* [SOURCE DOCUMENT]:
[Start of Attachment]
The Long Beach Earthquake
Eighty years ago, in April 1933, Southern California was recovering from a major earthquake that struck March 10. The quake hit at 5:54 p.m. and a series of aftershocks ensued. The epicenter of the quake was located about three miles off the coast of Newport Beach, but the greatest destruction occurred approximately 20 miles away in Long Beach, as well as Compton and Huntington Park. More than 20,000 homes were damaged, nearly 5,000 were injured and over 120 died. Damage occurred in both Los Angeles County and neighboring Orange County.
Red Cross first aid units cared for 2,500 emergency cases at Compton.
[End of Attachment]
* [EXTRACTED INFORMATION]:
[Start of Attachment]
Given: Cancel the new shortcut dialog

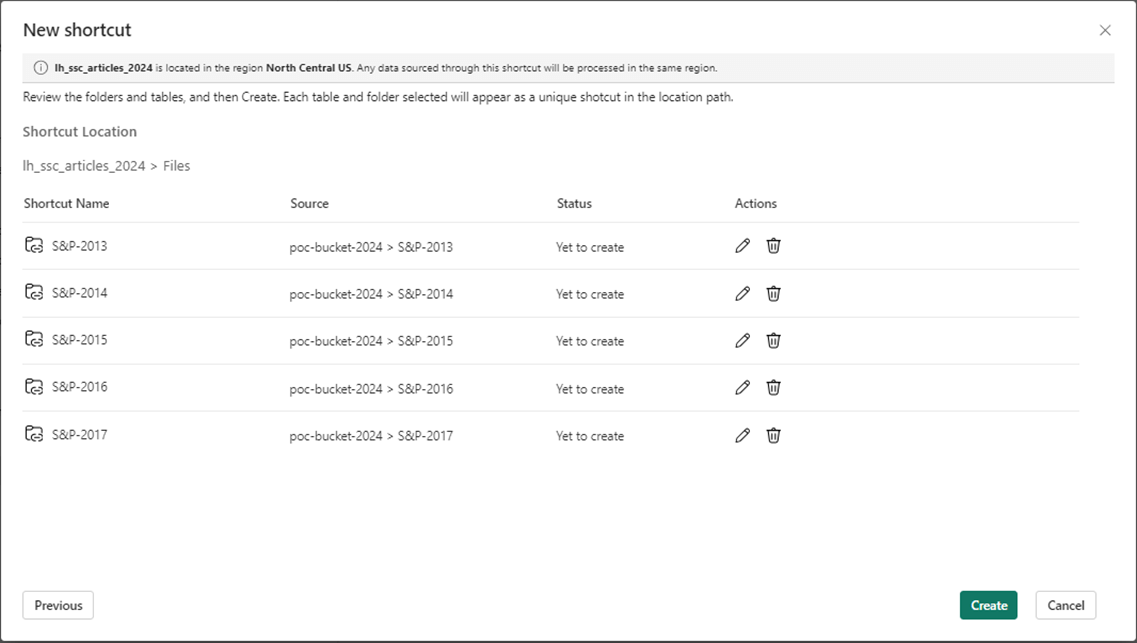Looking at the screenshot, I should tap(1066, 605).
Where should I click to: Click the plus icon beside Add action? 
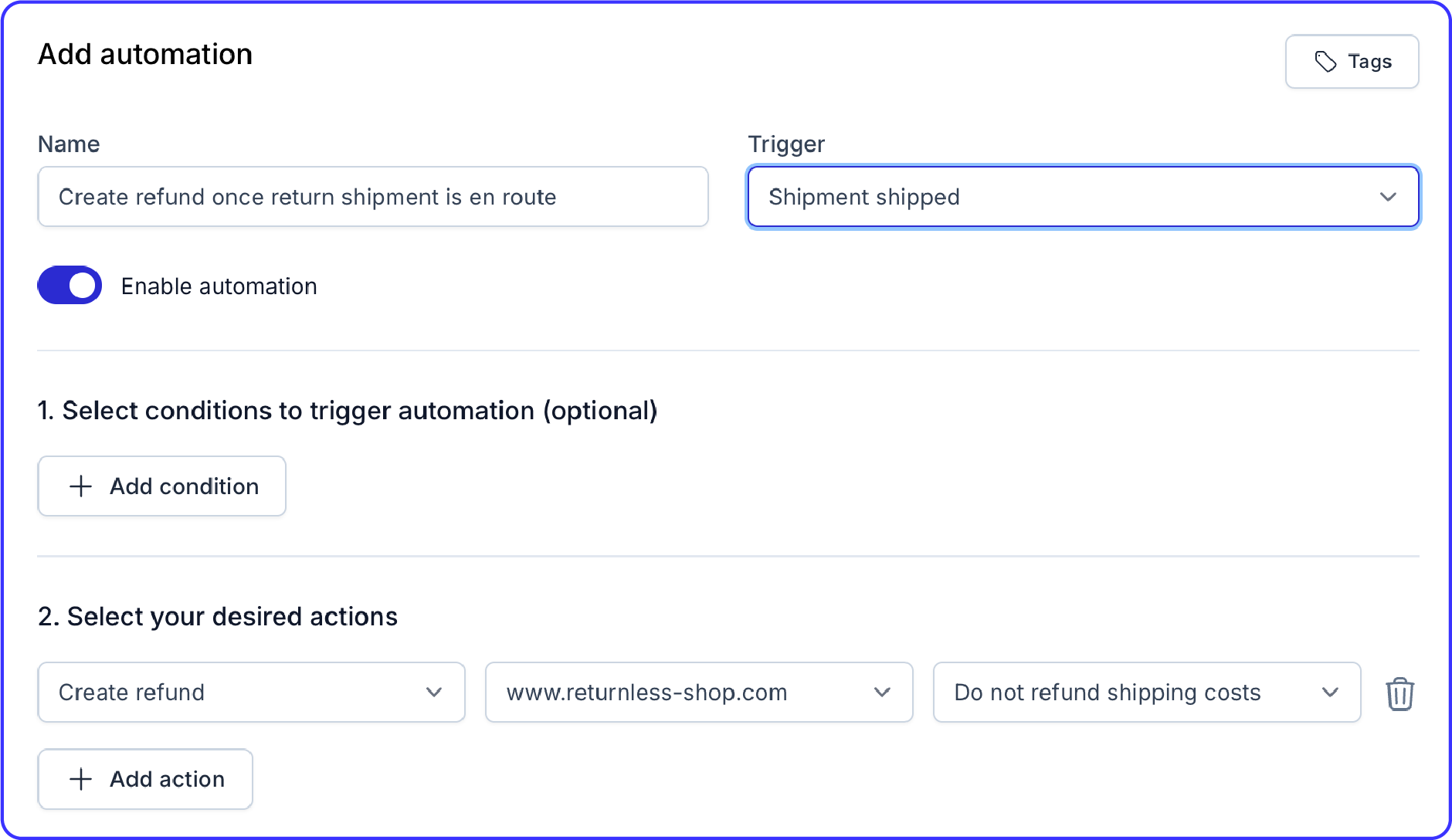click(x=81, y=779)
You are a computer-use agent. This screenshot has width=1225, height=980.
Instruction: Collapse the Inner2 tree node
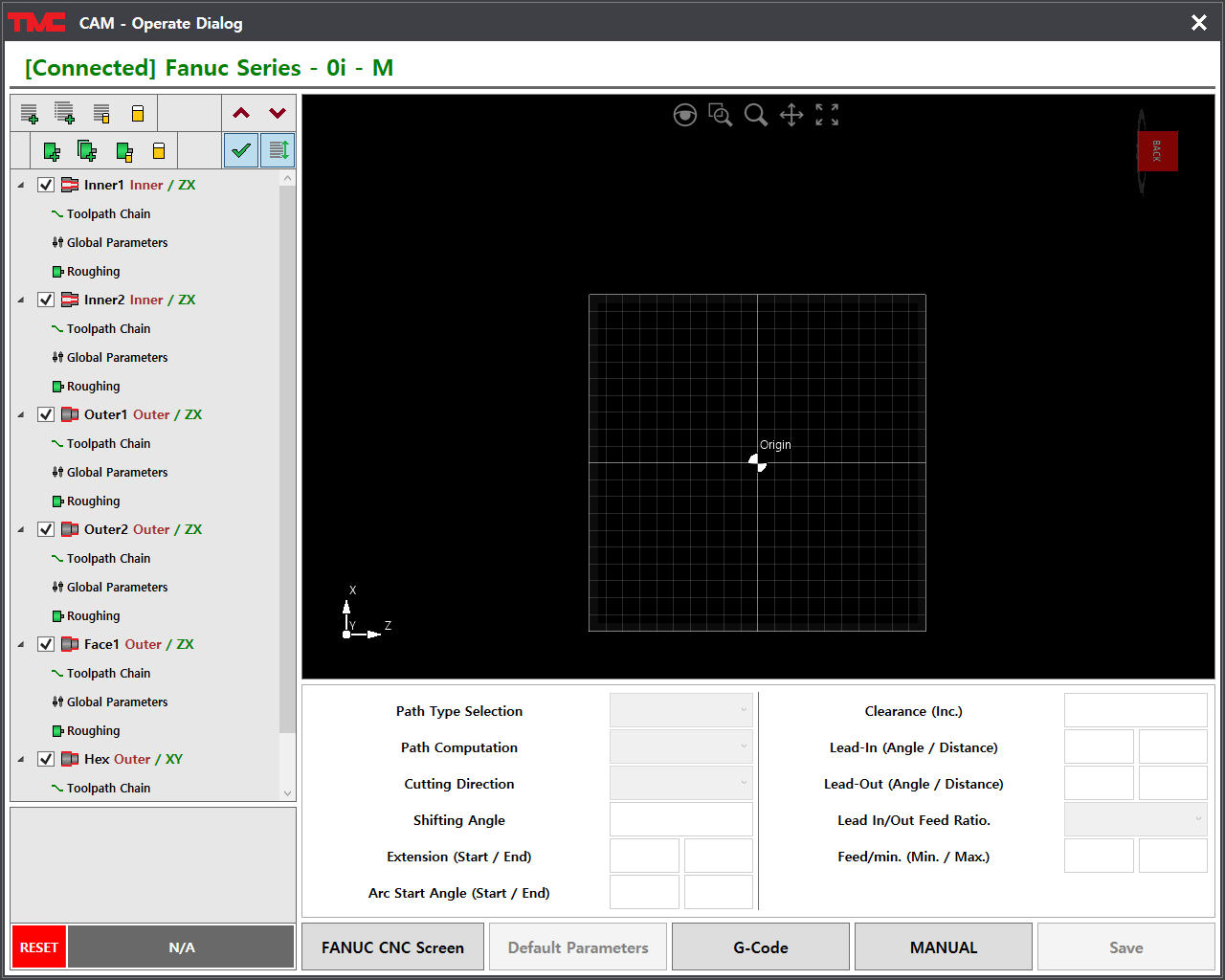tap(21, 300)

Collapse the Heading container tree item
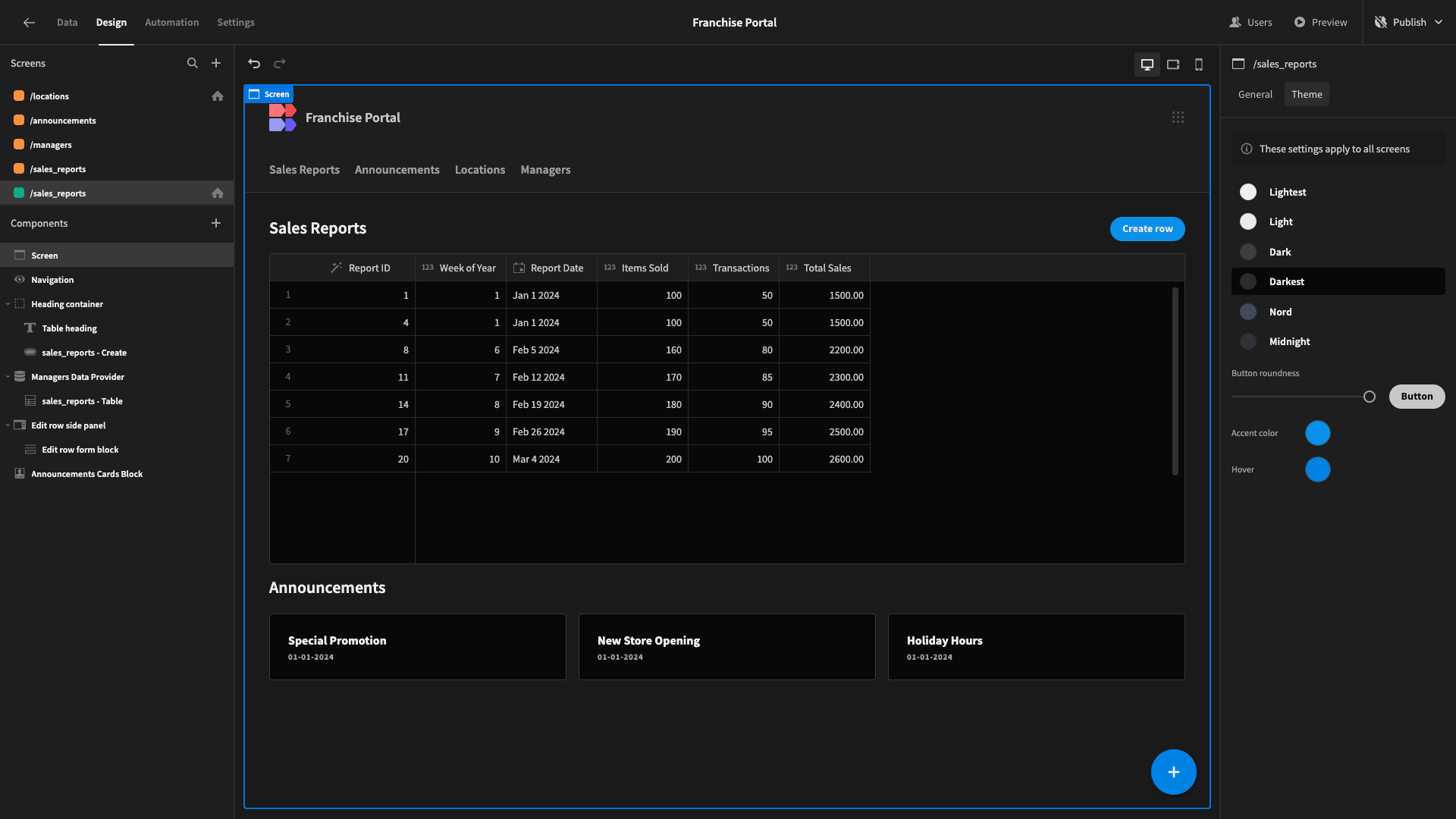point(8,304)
[End of Attachment]
* [BRIEF 1]:
Answer these questions from the Long Beach earthquake text.
(a) At what time did the earthquake strike on March 10?
(b) Where was the epicenter located?
(c) How many emergency cases did Red Cross first aid units care for at Compton?
* [BRIEF 2]: List every city that the Long Beach earthquake text names.
* [BRIEF 3]: Continue the Long Beach earthquake text from its last sentence.

* [RESPONSE AREA 1]:
(a) 5:54 p.m.
(b) About three miles off the coast of Newport Beach.
(c) 2,500.

* [RESPONSE AREA 2]: Newport Beach, Long Beach, Compton, Huntington Park

* [RESPONSE AREA 3]:
Red Cross chapters in the disaster area sprang into action. With so many homes damaged, thousands were left homeless and the Red Cross, in collaboration with the Army and Navy, worked to ensure there were sufficient tents and blankets for those in need. At Long Beach, first aid stations were maintained by the Red Cross at one of the large hospitals and at three camps for those forced from their homes. Additionally, a first aid station was set up in Compton and 689 nurses, organized by the Red Cross, volunteered their services there. Mass feeding stations were staffed by Red Cross volunteers and other groups. There were more than 30 feeding centers in Long Beach at the peak of relief operations with approximately 83,000 fed daily. The Red Cross Los Angeles chapter operated an information bureau connecting friends and relatives in the earthquake zone. Those whose homes had been damaged registered with Red Cross for rehabilitation aid, which included supplies for repair and rebuilding operations of homes and businesses. The Red Cross raised over $400,000 for the relief effort.
Mass feeding station in Recreation Park, Long Beach, where thousands of earthquake victims camped.